It was a costly week for bank failures, with total related losses expect to come in around $0.5 billion for the second week in a row. Three of the four banks that were closed down had survived the Great Depression. In this week’s round, the Federal Deposit Insurance Corp. stopped disclosing terms of the deals it made with the acquiring banks.
Friday’s first bank seizure was The First State Bank, an institution founded in 1911. The FDIC took over the institution from the Oklahoma State Banking Department, sold it to Bank 7 and projected related losses of around $20 million.
After that, Wisconsin’s Department of Financial Institutions shut down Evergreen State Bank. The bank was established in 1899 and had a few more than 50 employees. Deposit Insurance Fund losses as a result of Evergreen’s failure are projected at $23 million.
An FDIC prompt corrective action was issued against Evergreen last month, while an FDIC cease-and-desist order was issued against a year ago.
The next failure was in Louisville, Colo.
FirstTier Bank was closed by the Colorado Division of Banking and handed over to the FDIC as receiver.
But no buyers were found for the bank, which had $782 million in assets and $723 million in deposits. Part of the reason was that FirsTier’s balance sheet was loaded with $292 million in construction-and-development loans.
The FDIC created the Deposit Insurance National Bank of Louisville to handle an orderly liquidation of the seven-year-old bank. Insured deposits that haven’t been transferred to another bank by Feb. 28 — the last day that the temporary institution will remain open — will be mailed back to the depositors.
After all is said and done, the FDIC — which hit FirstTier with a cease-and-desist order in January 2010 — projects related losses of $243 million.
Friday’s final failure — First Community Bank in Taos, N.M. — was also the most costly for the Deposit Insurance Fund.
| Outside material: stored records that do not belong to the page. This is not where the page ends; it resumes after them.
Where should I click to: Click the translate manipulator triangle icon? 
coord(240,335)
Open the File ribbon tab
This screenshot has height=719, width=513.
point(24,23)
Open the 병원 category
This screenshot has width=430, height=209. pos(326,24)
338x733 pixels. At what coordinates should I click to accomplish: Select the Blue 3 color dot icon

The company had faced a prompt corrective action in August 2010 by the Federal Reserve Board.
U.S. Bank, N.A., stepped up to take over the $2.31 billion in assets and $1.94 billion in deposits from the FDIC.
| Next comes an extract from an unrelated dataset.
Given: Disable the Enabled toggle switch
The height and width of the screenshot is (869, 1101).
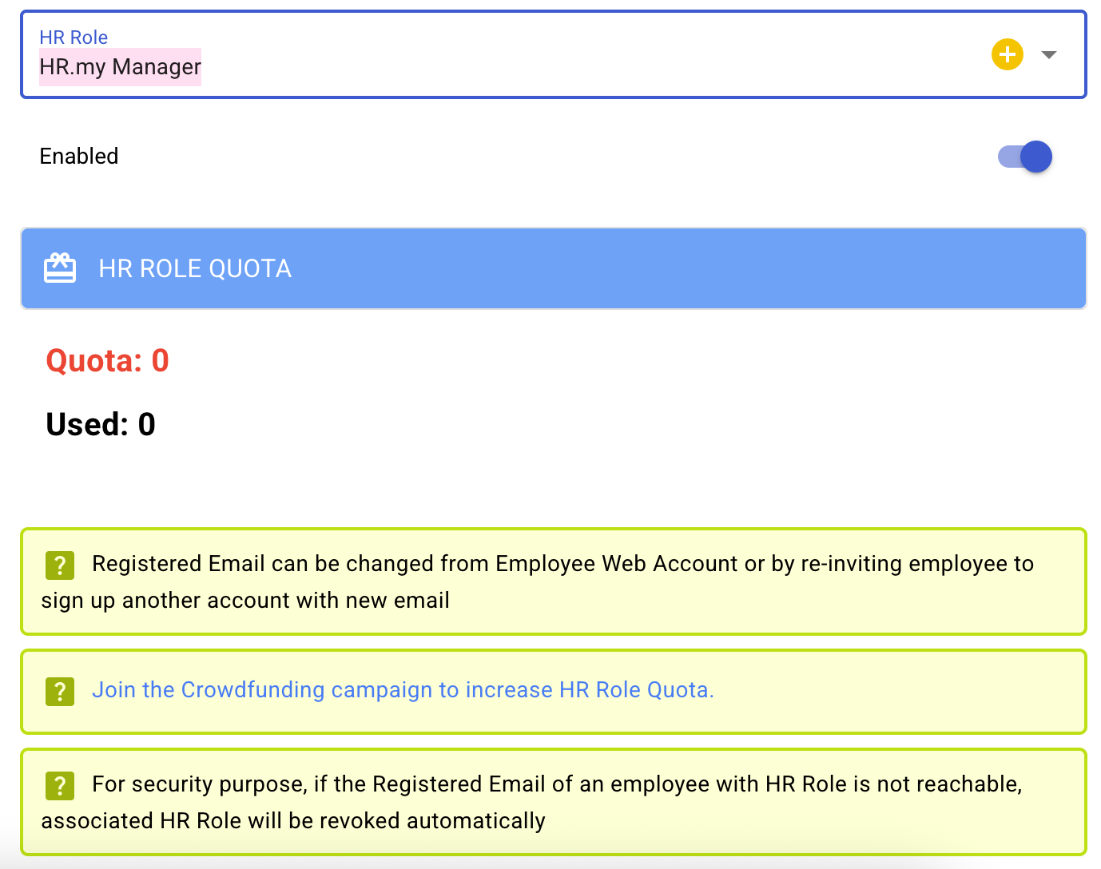Looking at the screenshot, I should click(x=1026, y=157).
First Community’s demise is projected to generate $260 million in associated losses.
First Community, founded in 1922, was the 11th FDIC-insured bank failure this year.
While the FDIC had previously reported the premiums paid for deposits and the amount of loss-share agreements, neither was provided for any of this week’s bank failures.
The more than $0.5 billion in total losses this week follow last week’s nearly $0.5 billion in projected losses.
In a Federal Register filing, the FDIC solicited comments on its interim final rule to resolve too-big-to-fail institutions. The rule was authorized under Title II of the Dodd-Frank Wall Street Reform and Consumer Protection Act.
“The FDIC’s purpose in issuing this rule is to provide greater clarity and certainty about how key components of this authority will be implemented and to ensure that the liquidation process under Title II reflects the Dodd-Frank Act’s mandate of transparency in the liquidation of failing systemic financial companies,” the Federal Register stated.